A decisão depende da complexidade da reabilitação, da posição prevista para o implante, da disponibilidade óssea, do número de dentes a reabilitar e da preferência clínica do médico dentista. A guia não elimina a necessidade de experiência, avaliação intraoperatória ou adaptação ao que é observado durante a cirurgia. É uma ferramenta de apoio, não uma garantia isolada de resultado.

Preparação do paciente para a TAC dentária

Para a maioria dos pacientes, não é necessária preparação especial. Deve levar consigo a prescrição ou indicação clínica, quando aplicável, e informar a equipa sobre uma possível gravidez ou qualquer condição relevante. Antes do exame, poderão ser pedidas a remoção de objectos metálicos na zona da cabeça e pescoço, como brincos, piercings, ganchos ou próteses removíveis, para reduzir artefactos na imagem.

Durante a aquisição, é essencial manter-se imóvel durante alguns segundos.

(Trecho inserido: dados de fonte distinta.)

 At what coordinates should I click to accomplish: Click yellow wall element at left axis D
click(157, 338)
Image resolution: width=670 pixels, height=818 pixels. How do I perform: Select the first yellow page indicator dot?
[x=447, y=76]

A equipa orienta o posicionamento e acompanha todo o processo, tornando a experiência organizada e confortável. Se existir ansiedade, dificuldade em permanecer de pé ou outra limitação, vale a pena comunicar essa situação antes do exame para que o atendimento possa ser ajustado.

Qualidade técnica, rapidez e comunicação clínica

Para um paciente, o valor de um exame está em sair com a sensação de que tudo foi simples e bem explicado. Para o médico dentista, está na nitidez da imagem, na consistência do protocolo, na rapidez de disponibilização e na compatibilidade dos ficheiros com o fluxo de trabalho clínico.

Estes dois aspectos estão ligados. Uma operação de imagiologia bem organizada reduz atrasos no início do tratamento e evita que o paciente tenha de repetir informação ou deslocações desnecessárias. Na Lusocare, o exame é realizado como apoio ao diagnóstico e ao planeamento, com protocolos digitais de baixa dose adequados à indicação e entrega imediata das imagens para continuidade do acompanhamento pelo médico dentista.

Importa também ter expectativas realistas. Uma TAC dentária de qualidade oferece informação anatómica decisiva, mas não determina sozinha o sucesso de um implante. A saúde geral, o controlo de factores como o tabaco, a estabilidade periodontal, a técnica clínica, a reabilitação protética e a manutenção posterior têm impacto no resultado a longo prazo.

Um exame que ajuda a decidir antes de avançar

O planeamento de implantes é mais seguro quando a decisão cirúrgica é precedida por informação clara. Uma imagem 3D permite transformar dúvidas anatómicas em dados que podem ser medidos, comparados e discutidos entre paciente e médico dentista.

Quando o exame é solicitado no momento certo e realizado com rigor técnico, o paciente chega à consulta seguinte com menos incógnitas e o profissional dispõe de melhores condições para explicar as opções possíveis. Esse é o papel da imagiologia dentária no planeamento: dar base clínica a cada decisão, antes de avançar para o tratamento.